Their results discovered that the ELSTM is the best prediction model, followed by the AELSTM, the next best. Two randomly chosen companies were used to verify these conclusions. The findings of the individual stocks showed approximately similar results to the index, confirming the superiority of ELSTM and AELSTM.

3.3.3.2.6.2 LSTM models applied to the New Zealand stock market

The above review confirms that the LSTM methodology has been widely used in financial time series prediction and is considered as one of the efficient forecasting models. However, researchers have not yet applied LSTM architecture to analyse the New Zealand financial markets, an empirical research gap I discovered.

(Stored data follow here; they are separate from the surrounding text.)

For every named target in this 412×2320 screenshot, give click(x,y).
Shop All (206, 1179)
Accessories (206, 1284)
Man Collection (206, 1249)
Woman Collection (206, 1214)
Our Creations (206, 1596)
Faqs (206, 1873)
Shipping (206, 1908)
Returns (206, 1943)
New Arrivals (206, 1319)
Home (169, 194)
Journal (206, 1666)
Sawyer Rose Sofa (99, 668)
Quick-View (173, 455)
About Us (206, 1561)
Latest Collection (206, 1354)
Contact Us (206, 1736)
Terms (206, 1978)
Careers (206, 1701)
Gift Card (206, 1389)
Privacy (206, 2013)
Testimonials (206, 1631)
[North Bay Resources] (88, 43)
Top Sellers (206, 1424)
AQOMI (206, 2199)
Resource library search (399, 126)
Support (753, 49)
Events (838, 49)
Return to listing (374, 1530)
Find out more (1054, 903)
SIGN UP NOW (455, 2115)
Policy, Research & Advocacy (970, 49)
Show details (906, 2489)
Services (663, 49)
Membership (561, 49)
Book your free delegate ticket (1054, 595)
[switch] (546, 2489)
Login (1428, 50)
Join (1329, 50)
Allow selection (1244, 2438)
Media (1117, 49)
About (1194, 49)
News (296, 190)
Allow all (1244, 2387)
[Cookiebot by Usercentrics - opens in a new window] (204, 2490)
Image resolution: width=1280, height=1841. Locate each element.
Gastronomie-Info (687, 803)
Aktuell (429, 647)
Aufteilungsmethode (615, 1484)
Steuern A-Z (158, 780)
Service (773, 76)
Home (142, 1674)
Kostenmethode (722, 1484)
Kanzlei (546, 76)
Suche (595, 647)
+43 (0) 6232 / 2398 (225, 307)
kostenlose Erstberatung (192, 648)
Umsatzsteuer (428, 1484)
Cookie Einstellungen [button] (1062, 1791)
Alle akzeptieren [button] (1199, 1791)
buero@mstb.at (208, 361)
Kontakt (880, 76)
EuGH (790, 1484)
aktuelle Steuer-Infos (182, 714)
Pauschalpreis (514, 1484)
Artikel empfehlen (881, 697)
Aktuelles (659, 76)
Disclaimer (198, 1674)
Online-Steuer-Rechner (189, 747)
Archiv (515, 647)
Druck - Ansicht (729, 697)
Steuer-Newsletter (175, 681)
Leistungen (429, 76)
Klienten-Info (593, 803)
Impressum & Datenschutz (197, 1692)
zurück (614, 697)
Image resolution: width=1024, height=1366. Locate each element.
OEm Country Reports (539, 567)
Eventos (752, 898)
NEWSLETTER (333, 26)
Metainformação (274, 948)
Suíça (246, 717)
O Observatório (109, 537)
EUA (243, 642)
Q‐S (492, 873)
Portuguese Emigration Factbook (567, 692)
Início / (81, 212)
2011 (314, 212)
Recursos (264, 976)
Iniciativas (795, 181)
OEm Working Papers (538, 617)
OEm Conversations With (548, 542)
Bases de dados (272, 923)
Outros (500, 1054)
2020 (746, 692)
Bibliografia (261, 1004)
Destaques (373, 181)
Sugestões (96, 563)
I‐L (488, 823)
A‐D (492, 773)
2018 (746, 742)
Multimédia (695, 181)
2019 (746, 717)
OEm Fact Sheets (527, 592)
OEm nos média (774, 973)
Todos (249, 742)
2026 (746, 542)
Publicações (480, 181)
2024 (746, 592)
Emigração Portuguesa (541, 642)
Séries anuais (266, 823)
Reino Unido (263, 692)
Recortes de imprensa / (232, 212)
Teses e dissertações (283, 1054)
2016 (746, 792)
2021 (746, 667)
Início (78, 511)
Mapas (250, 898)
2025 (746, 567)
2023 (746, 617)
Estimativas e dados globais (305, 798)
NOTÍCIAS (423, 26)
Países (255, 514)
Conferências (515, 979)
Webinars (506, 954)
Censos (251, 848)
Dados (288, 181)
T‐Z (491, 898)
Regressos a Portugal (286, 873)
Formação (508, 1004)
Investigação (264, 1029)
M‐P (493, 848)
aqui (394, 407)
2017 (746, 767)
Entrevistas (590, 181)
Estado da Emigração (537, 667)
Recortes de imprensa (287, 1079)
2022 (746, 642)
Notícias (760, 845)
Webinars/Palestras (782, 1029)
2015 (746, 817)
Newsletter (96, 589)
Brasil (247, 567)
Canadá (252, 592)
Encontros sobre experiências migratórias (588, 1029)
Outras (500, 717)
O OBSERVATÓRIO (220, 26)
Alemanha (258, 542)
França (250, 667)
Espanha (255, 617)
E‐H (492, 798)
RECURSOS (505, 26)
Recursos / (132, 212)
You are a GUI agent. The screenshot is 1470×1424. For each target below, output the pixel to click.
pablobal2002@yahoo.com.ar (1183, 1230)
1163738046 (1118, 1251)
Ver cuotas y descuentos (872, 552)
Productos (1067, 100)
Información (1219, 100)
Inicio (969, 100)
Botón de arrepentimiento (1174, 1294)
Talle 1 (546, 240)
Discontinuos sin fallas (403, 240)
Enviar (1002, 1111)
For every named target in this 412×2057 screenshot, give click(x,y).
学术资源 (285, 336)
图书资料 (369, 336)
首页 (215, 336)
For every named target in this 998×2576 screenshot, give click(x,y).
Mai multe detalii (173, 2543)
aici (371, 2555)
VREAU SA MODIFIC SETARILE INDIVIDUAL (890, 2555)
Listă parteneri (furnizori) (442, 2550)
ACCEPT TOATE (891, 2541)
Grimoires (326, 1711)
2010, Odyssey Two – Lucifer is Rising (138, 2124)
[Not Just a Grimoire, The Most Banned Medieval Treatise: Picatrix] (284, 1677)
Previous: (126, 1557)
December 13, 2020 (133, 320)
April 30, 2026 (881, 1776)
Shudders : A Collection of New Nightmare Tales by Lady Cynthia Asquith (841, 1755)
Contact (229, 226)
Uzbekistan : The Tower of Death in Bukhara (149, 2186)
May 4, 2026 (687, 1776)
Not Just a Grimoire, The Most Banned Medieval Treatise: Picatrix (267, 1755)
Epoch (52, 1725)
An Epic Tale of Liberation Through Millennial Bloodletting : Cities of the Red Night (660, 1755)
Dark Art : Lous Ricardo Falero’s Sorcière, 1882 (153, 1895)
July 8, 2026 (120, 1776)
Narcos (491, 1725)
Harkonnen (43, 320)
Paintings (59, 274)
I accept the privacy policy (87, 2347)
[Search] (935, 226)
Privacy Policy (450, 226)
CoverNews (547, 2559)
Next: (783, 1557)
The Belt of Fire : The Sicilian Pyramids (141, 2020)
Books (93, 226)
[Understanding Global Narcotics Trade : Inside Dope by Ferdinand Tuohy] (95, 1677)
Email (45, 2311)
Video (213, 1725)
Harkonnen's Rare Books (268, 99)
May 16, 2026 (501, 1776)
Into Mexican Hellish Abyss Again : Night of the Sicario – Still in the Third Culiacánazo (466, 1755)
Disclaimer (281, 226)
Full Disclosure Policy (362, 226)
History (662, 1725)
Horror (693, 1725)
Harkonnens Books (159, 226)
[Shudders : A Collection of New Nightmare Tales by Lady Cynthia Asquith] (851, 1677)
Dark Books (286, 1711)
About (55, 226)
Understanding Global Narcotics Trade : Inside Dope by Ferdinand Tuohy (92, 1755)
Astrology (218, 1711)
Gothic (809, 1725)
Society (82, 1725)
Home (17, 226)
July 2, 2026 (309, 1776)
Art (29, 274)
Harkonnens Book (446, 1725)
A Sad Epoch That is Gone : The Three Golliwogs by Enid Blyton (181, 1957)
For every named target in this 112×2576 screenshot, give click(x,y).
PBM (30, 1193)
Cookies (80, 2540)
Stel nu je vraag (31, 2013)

Thus, my research intends to develop two prediction models using the LSTM architecture to ascertain foresting effectiveness of the LSTM architecture. Constructed LSTM algorithms will be applied to the NZX 50 Index and tested in three sample periods with varied time series characteristics. Further, the models I redesigned and implemented to forecast the NZX 50 Index are subsequently applied to the Australian stock market index to ascertain whether they are effective prediction models in different time series.